### Exercise brief
Rewrite all of the data below, changing each instance of "Identify the location of" to "Find the position of" and keeping everything else the same.

**** Data extract

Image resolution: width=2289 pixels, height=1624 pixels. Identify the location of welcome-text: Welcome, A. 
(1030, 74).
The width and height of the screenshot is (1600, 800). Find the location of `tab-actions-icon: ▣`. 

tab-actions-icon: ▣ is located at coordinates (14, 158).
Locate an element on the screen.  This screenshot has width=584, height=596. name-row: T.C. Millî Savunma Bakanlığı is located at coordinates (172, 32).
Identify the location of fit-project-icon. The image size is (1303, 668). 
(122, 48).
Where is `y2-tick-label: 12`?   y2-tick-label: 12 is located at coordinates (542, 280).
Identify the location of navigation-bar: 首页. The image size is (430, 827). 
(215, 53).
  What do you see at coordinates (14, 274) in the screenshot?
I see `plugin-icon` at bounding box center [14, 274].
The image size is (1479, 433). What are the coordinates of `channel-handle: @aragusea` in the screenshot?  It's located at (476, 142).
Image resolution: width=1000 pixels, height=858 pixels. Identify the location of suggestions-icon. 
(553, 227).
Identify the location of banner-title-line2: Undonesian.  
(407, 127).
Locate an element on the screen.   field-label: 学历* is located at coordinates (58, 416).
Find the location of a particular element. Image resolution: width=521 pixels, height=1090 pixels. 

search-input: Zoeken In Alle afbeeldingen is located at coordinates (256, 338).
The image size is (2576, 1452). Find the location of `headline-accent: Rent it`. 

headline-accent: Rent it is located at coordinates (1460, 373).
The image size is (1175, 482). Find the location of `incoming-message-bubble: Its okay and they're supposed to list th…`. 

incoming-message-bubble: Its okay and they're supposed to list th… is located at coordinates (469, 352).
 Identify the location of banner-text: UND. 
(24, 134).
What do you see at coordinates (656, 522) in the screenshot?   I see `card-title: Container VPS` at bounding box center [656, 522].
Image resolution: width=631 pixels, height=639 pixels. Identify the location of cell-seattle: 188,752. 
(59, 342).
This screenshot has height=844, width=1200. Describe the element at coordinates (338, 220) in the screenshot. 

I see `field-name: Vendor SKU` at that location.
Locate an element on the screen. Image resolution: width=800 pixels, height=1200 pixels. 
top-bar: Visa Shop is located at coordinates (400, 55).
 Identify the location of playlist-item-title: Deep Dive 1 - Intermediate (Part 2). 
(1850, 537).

********

### Expected answer
Image resolution: width=2289 pixels, height=1624 pixels. Find the position of welcome-text: Welcome, A. 
(1030, 74).
The width and height of the screenshot is (1600, 800). Find the location of `tab-actions-icon: ▣`. 

tab-actions-icon: ▣ is located at coordinates (14, 158).
Locate an element on the screen.  This screenshot has width=584, height=596. name-row: T.C. Millî Savunma Bakanlığı is located at coordinates (172, 32).
Find the position of fit-project-icon. The image size is (1303, 668). 
(122, 48).
Where is `y2-tick-label: 12`?   y2-tick-label: 12 is located at coordinates (542, 280).
Find the position of navigation-bar: 首页. The image size is (430, 827). 
(215, 53).
  What do you see at coordinates (14, 274) in the screenshot?
I see `plugin-icon` at bounding box center [14, 274].
The image size is (1479, 433). What are the coordinates of `channel-handle: @aragusea` in the screenshot?  It's located at (476, 142).
Image resolution: width=1000 pixels, height=858 pixels. Find the position of suggestions-icon. 
(553, 227).
Find the position of banner-title-line2: Undonesian.  
(407, 127).
Locate an element on the screen.   field-label: 学历* is located at coordinates (58, 416).
Find the location of a particular element. Image resolution: width=521 pixels, height=1090 pixels. 

search-input: Zoeken In Alle afbeeldingen is located at coordinates (256, 338).
The image size is (2576, 1452). Find the location of `headline-accent: Rent it`. 

headline-accent: Rent it is located at coordinates (1460, 373).
The image size is (1175, 482). Find the location of `incoming-message-bubble: Its okay and they're supposed to list th…`. 

incoming-message-bubble: Its okay and they're supposed to list th… is located at coordinates (469, 352).
 Find the position of banner-text: UND. 
(24, 134).
What do you see at coordinates (656, 522) in the screenshot?   I see `card-title: Container VPS` at bounding box center [656, 522].
Image resolution: width=631 pixels, height=639 pixels. Find the position of cell-seattle: 188,752. 
(59, 342).
This screenshot has height=844, width=1200. Describe the element at coordinates (338, 220) in the screenshot. 

I see `field-name: Vendor SKU` at that location.
Locate an element on the screen. Image resolution: width=800 pixels, height=1200 pixels. 
top-bar: Visa Shop is located at coordinates (400, 55).
 Find the position of playlist-item-title: Deep Dive 1 - Intermediate (Part 2). 
(1850, 537).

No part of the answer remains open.